# Thinking about FreeBSD 10...



## nbittech (Nov 1, 2013)

I've been considering installing FreeBSD 10 on my ThinkPad, as it is Beta 2, and reasonably stable now (so I've heard.)  Impressions, problems?

But I do want to know a few things first;

Does pkgng work yet (repos available?)

Does anything not compile with Clang (base system, basic desktop apps?)

Is KMS support working at all (have Intel GMA video?)

Are there any major changes in getting everything working?

I don't have to have ZFS, or all the bells and whistles, I just want a basic desktop that works, (OpenBox, panel, icons, etc.) Might consider XFCE, if it actually works without headaches, (which it didn't to my satisfaction in earlier releases.)

I know I can always just install it and see for myself, I just wanted to know where the potholes in the road are so that I can avoid them, and I wanted to give others the chance to share their expeareance as well.  I have well supported hardware in FreeBSD 9x, (ThinkPad x200) working video and wireless, power management functioning, etc.  So things are under control for the most part.

I know that I am basically asking if everything that is new in version 10 actually works, but I am also curious in how the user expeareance differs from 9x, and if people are enjoying using it. Is anybody unhappy with it? I would like to know that too.

## Dataset section
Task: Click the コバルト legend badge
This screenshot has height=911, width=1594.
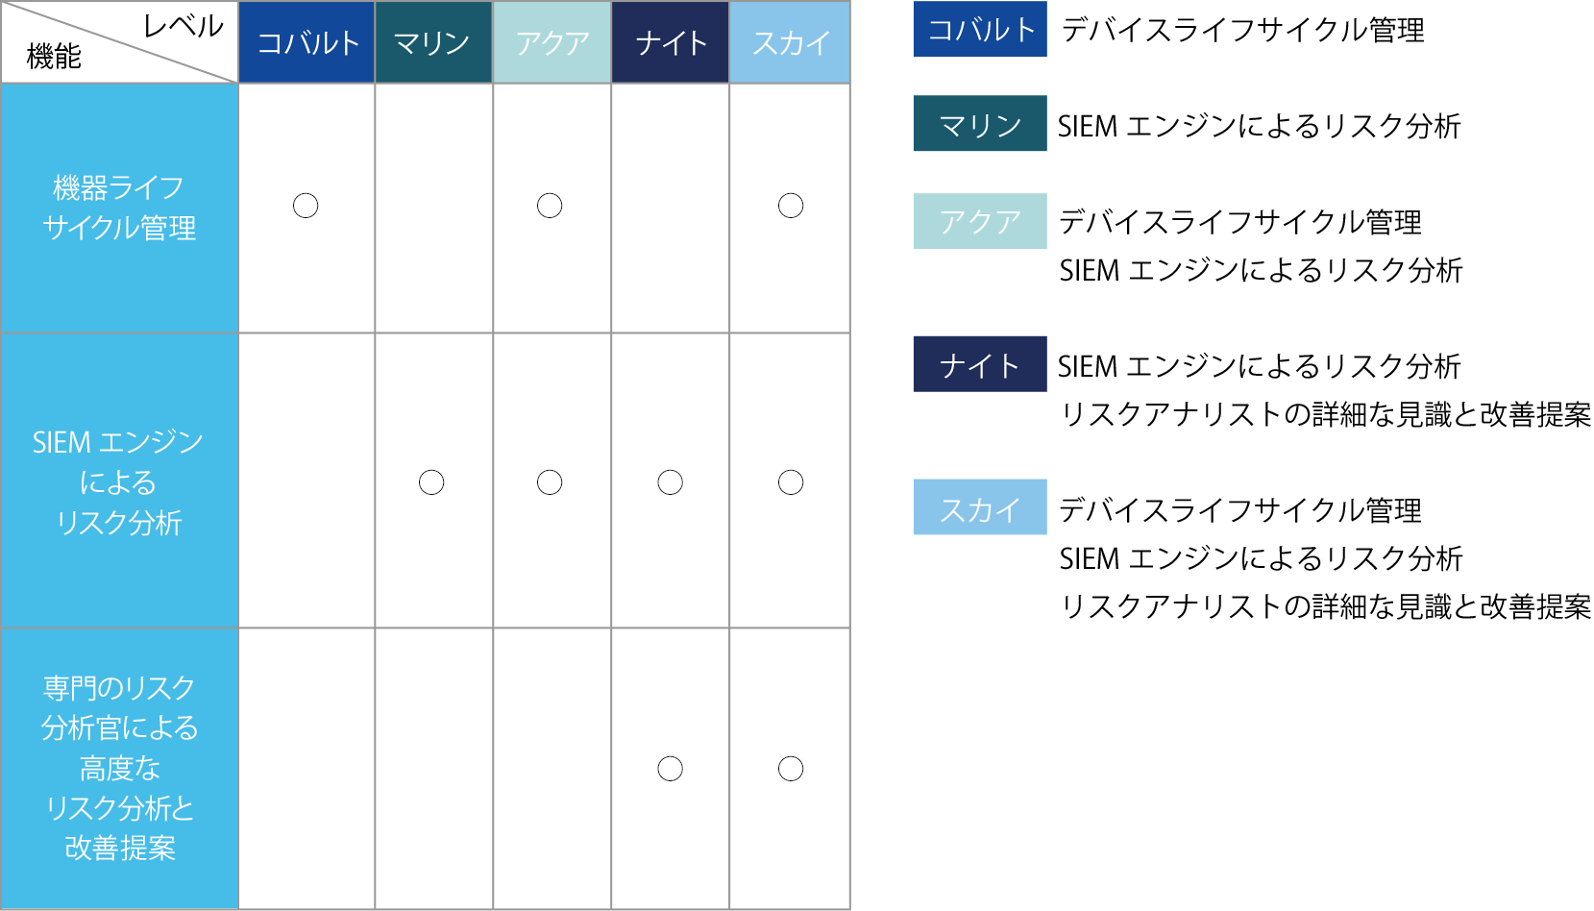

## Complete the following
(A) In the FreeBSD 10 forum post, list the things the poster says they want to know before installing.
(B) According to the FreeBSD 10 forum post, which ThinkPad model does the poster have?
(C) Summarize the FreeBSD 10 forum post in two sentences.

## Solution list
(A)
- Whether pkgng works yet, with repos available
- Whether anything in the base system or basic desktop apps fails to compile with Clang
- Whether KMS support works at all with Intel GMA video
- Whether there are major changes in getting everything working

(B) A ThinkPad x200.

(C) The poster is considering installing FreeBSD 10 Beta 2 on a ThinkPad x200, which already has well-supported hardware under FreeBSD 9x, and asks about pkgng, Clang compilation, KMS support and major setup changes. They want only a basic working desktop such as OpenBox or possibly XFCE, and they ask how the user experience differs from 9x and whether people are happy or unhappy with it.